PASSAGE TO READ
** START **
A few Linux utilities that are useful for manipulating XMLTV schedule files

In my previous article, Some hints for getting free-to-air satellite channels into the Electronic Program Guide in Kodi or XBMC (or another frontend), I mentioned that schedule “grabber” programs save their files in XMLTV File format. So let’s say you have one or more XMLTV type files, but you want to do some additional manipulation on them before feeding them to your backend software.  Here are a few tools that run under Linux that I have found that may be useful, under certain circumstances.  These are in addition to zap2xml, which I mentioned in my previous article.

NOTE:  To find out if you have a particular program installed on your system, try entering the word which followed by a space and the program name at a Linux command prompt.  If the program is installed on your system, it should show you the path to the file.  Note that you will probably need to use the full path and filename if you are attempting to run the program from a shell script or a cron job!

  • tv_cat – Concatenate XMLTV listings files. The man page description says, “Read one or more XMLTV files and write a file to standard ouput whose programmes are the concatenation of the programmes in the input files, and whose channels are the union of the channels in the input files.”  Or in simple terms, it merges XMLTV format files together.  This program may already be on your backend system but if it’s not, you can typically install it on a Ubuntu/Debian-based system (and possibly in some other Linux distros) by installing the xmltv package.  tv_cat is a bit picky about the format of the files it will combine, so check the output carefully to make sure it is including all the channels.  I had some issues using tv_cat with TVHeadEnd, and wound up using a small quick-and-dirty Perl script to combine XMLTV listings files instead.
  • sed – Stream EDitor. This is a utility built into just about EVERY Unix/Linux system out there, and it’s probably available for Windows in some form also. sed is more or less a one-trick pony – it searches for text and replaces it with something else.  You can use it to resolve duplicate channel ID’s in two different XMLTV files by changing them in one of the files, using a command of the form sed -i ‘s/original text/replacement text/’ filename but note that there are some potential “gotchas”, so read the documentation first.  For example, if either the search or replace string contains a / character, it mush be “escaped” with a backward slash, so as not to be confused with the / delimiter character.  So if, for example, your search or replace string included the closing tag </display-name> you’d use <\/display-name> instead. (EDIT: You can also change the delimiter character to avoid this issue – see the first comment below).
** END **
EXTRACTED INFORMATION
** START **
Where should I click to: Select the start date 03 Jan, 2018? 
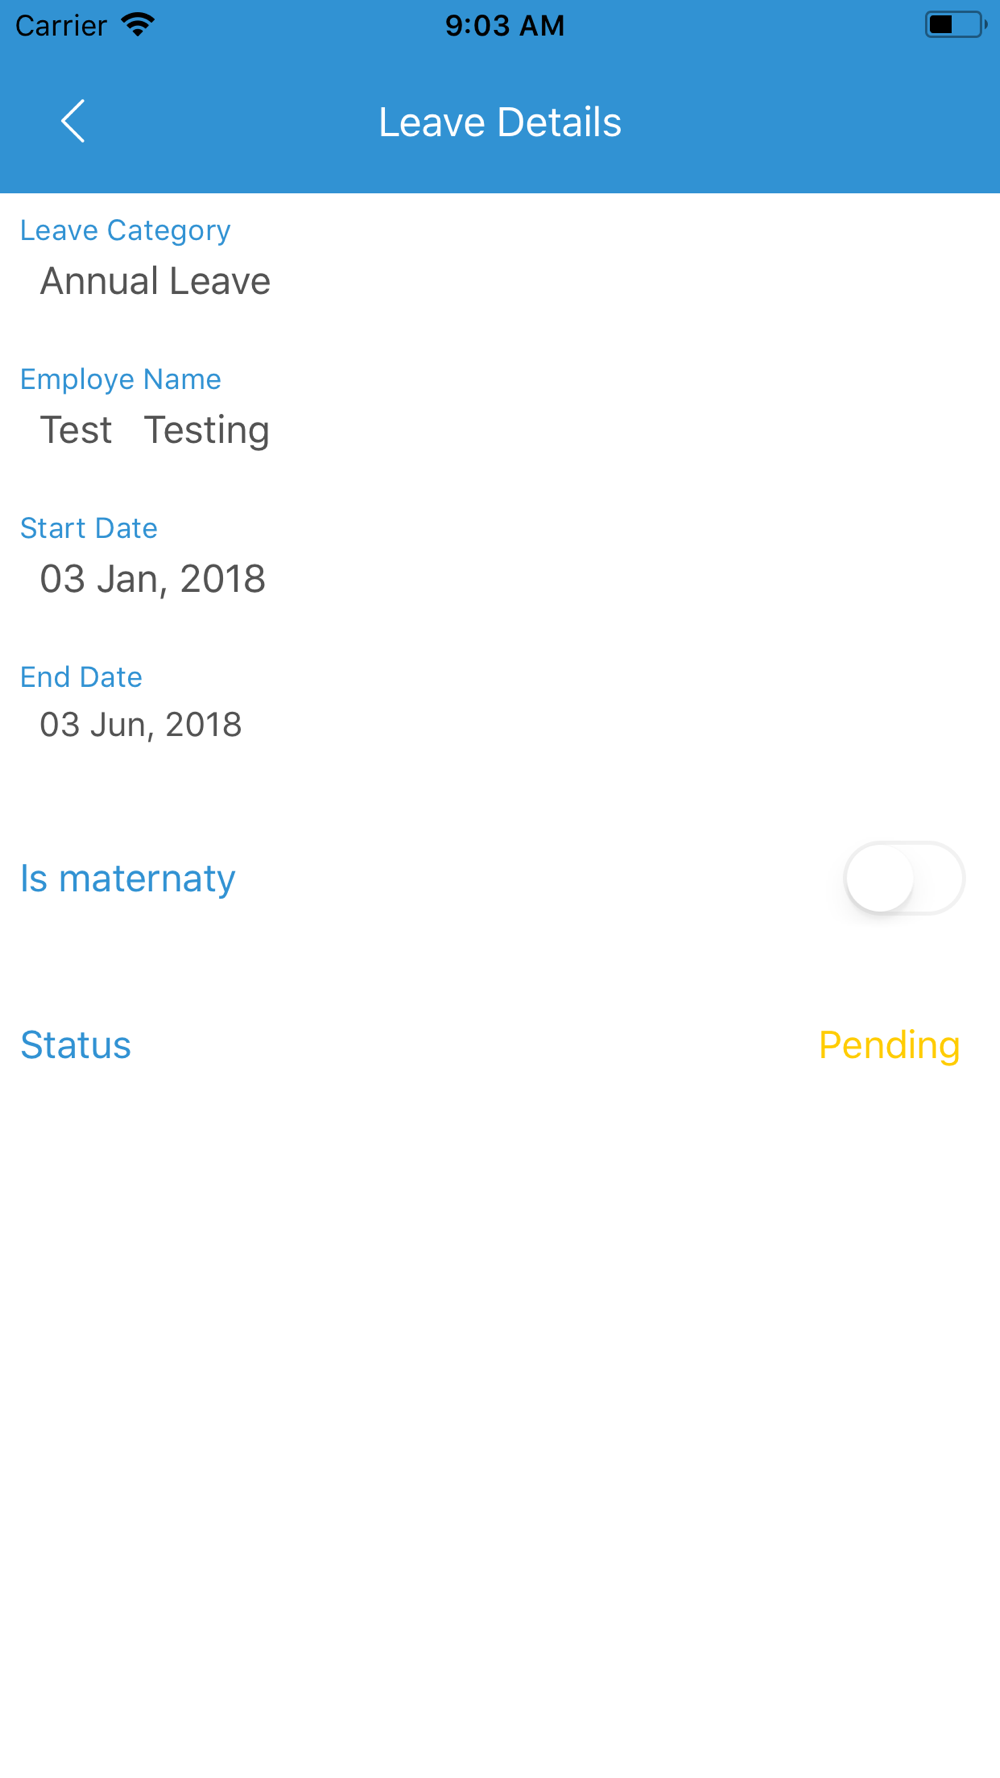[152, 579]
** END **
** START **
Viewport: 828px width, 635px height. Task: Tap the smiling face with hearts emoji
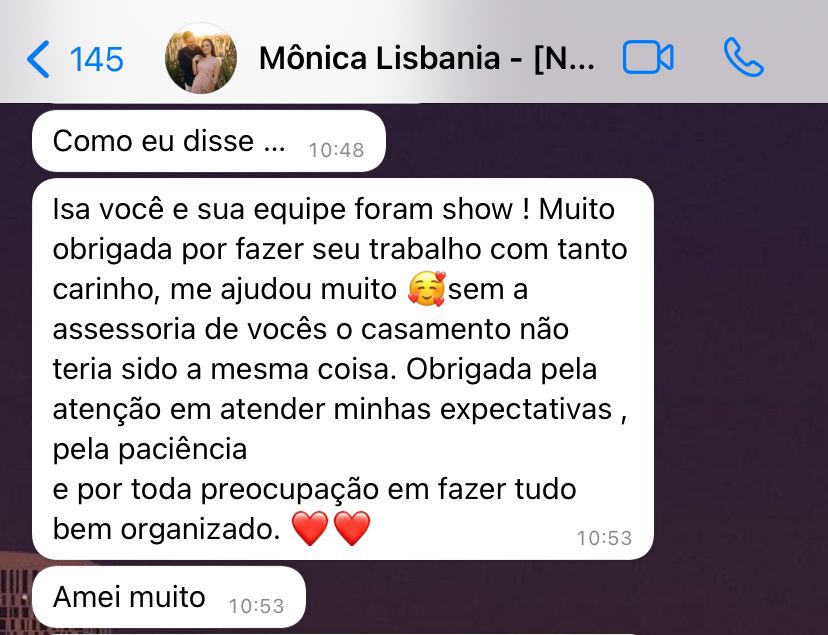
** END **
WHAT THIS TASK INVOLVES
Name every program that the article on XMLTV utilities presents as a tool for working with XMLTV files, including any it recalls from the earlier article.

RESPONSE TO THE TASK
tv_cat, sed, zap2xml